Unique Elements in a List

superprad · May 9, 2005

Is there an easy way to grab the Unique elements from a list?
For Example:
data = [0.1,0.5,0.6,0.4,0.1,0.5,0.6,0.9]

what I am looking for is the unique elements 0.4 and 0.9 with their
index from the list.
Probably something like a Hash Table approach!!
I would like to get this done without unnecessary overhead.And the list
could be essentially anything strings,floats,int etc...

Or is it already avaliable as an attr to a list or an array?
I dont remember seeing anything like that.

superprad · May 9, 2005

OK I need to be more clear I guess!Unique Elements I mean, elements
that are non repeating. so in the above list 0.4, 0.9 are unique as
they exist only once in the list.

Roie Kerstein · May 9, 2005

Is there an easy way to grab the Unique elements from a list?

Yes.

• [Problems to solve]
(1) Rewrite the thread starting at "Or is it already" and ending at "in the list.", replacing "array" with "tuple".
(2) Extend the thread on unique list elements past its final line.
The data that follows comes from a separate source.

• [Excerpted data]

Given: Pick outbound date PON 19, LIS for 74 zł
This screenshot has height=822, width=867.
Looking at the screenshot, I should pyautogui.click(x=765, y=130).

* * *

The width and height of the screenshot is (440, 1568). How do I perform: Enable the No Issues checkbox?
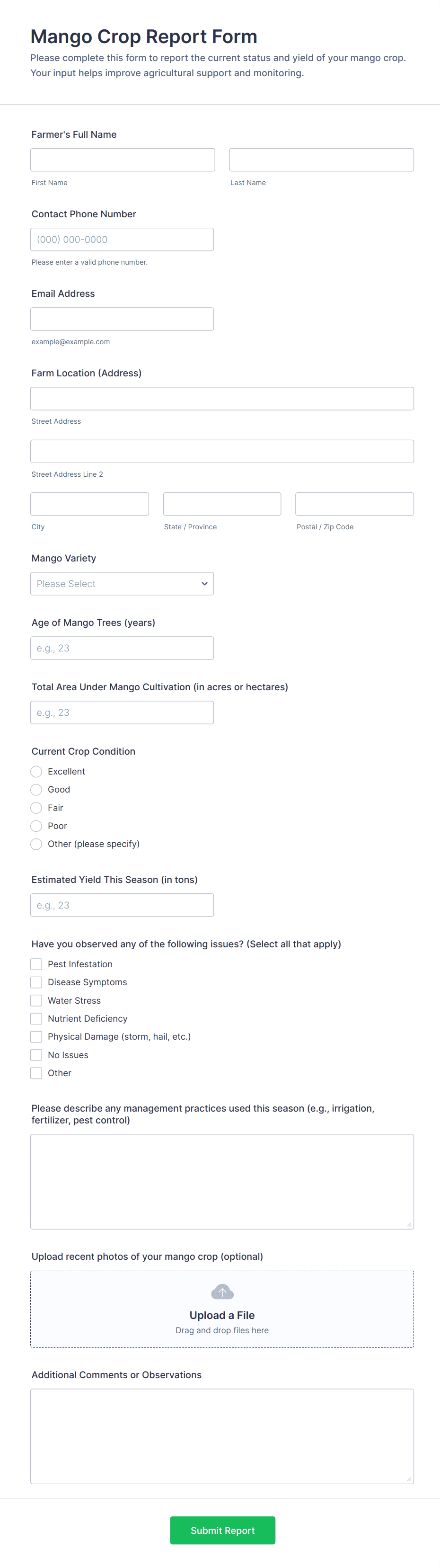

• [Results of the exercise]
(1)
Or is it already avaliable as an attr to a list or an tuple?
I dont remember seeing anything like that.

superprad · May 9, 2005

OK I need to be more clear I guess!Unique Elements I mean, elements
that are non repeating. so in the above list 0.4, 0.9 are unique as
they exist only once in the list.

(2)
The set data type.
Look in the reference of python 2.4.

James Stroud · May 9, 2005

Is there an easy way to grab the Unique elements from a list?
For Example:
data = [0.1,0.5,0.6,0.4,0.1,0.5,0.6,0.9]

what I am looking for is the unique elements 0.4 and 0.9 with their
index from the list.
Probably something like a Hash Table approach!!
I would like to get this done without unnecessary overhead.And the list
could be essentially anything strings,floats,int etc...

Or is it already avaliable as an attr to a list or an array?
I dont remember seeing anything like that.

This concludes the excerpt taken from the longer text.